• [依頼内容 1]: 以下の書評のうち、「2017年7月27日木曜日」を含む語句で始まり「いでおこう。泣いちゃうから。」で終わる部分を、「若林正恭」を「著者」に置き換えて示してください。
....................
2017年7月27日木曜日

なぜだろう? 涙が出る

若林正恭『表参道のセレブ犬とカバーニャ要塞の野良犬』(KADOKAWA、2017)

タイトルに惹かれて手に取った。

まったくTVを見ないわけではないから、若林正恭が漫才師であることは知っている。彼らの漫才も見たことがある。あまり面白いとは思わなかったが、台本を書く若林は本好きでもあり、BSでは小説家たちとのトークショウも持っている(その成果が本にもなっている)こともかろうじて知っている。

僕の若林正恭に関する予備知識はその程度だ。若林正恭のキューバに関する予備知識より少しは多いと思う。若林は、ほとんど予備知識もなくキューバ行きを決意する。最初、旅行代理店で動機を尋ねられ、アメリカとの国交が回復したから、と適当に答えては、皆さんそう言う、と返される。しかし、しばらくしてから、家庭教師に新自由主義の概念を学び、自らの人生を振り返り、新自由主義に侵されていない社会に行きたくなったから、との動機を明かす。そして最後の最後に、本当の動機を明かすのだが、それはここでは書かないでおこう。泣いちゃうから。

ともかく、そんなわけで、さしたる予備知識もなく、バウチャーひとつで本当にホテルの予約ができたのかと不安に思いながらも、やっと取れたチケットを手に若林はハバナに向かう。

さて、新自由主義体制の浸透である種の疎外感を味わったことが冒頭に明かされて始まるのだが、それでも若林は芸人として、TVタレントとして言わば傍系とはいえ勝ち組に収まったのだな、と思えるのは、彼がハバナでガイドを頼んでいるからだ。僕はそんなものに頼って旅行したことはない。
....................
• [依頼内容 2]: 以下のエントリのうち、「735x418 pixels.」を含む行から「click(x=334, y=11)」を含む行までを、両端の行も含めてそのまま出力してください。

• [データ]:
....................
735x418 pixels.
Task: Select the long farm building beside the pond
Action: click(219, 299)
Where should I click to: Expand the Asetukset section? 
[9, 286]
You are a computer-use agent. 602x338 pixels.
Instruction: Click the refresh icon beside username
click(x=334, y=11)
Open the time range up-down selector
....................
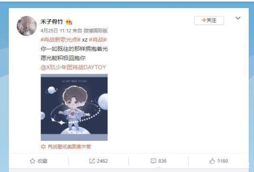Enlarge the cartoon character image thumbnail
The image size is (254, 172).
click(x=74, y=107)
....................
• [完全な回答 1]:
2017年7月27日木曜日

なぜだろう? 涙が出る

著者『表参道のセレブ犬とカバーニャ要塞の野良犬』(KADOKAWA、2017)

タイトルに惹かれて手に取った。

まったくTVを見ないわけではないから、著者が漫才師であることは知っている。彼らの漫才も見たことがある。あまり面白いとは思わなかったが、台本を書く若林は本好きでもあり、BSでは小説家たちとのトークショウも持っている(その成果が本にもなっている)こともかろうじて知っている。

僕の著者に関する予備知識はその程度だ。著者のキューバに関する予備知識より少しは多いと思う。若林は、ほとんど予備知識もなくキューバ行きを決意する。最初、旅行代理店で動機を尋ねられ、アメリカとの国交が回復したから、と適当に答えては、皆さんそう言う、と返される。しかし、しばらくしてから、家庭教師に新自由主義の概念を学び、自らの人生を振り返り、新自由主義に侵されていない社会に行きたくなったから、との動機を明かす。そして最後の最後に、本当の動機を明かすのだが、それはここでは書かないでおこう。泣いちゃうから。

• [完全な回答 2]:
735x418 pixels.
Task: Select the long farm building beside the pond
Action: click(219, 299)
Where should I click to: Expand the Asetukset section? 
[9, 286]
You are a computer-use agent. 602x338 pixels.
Instruction: Click the refresh icon beside username
click(x=334, y=11)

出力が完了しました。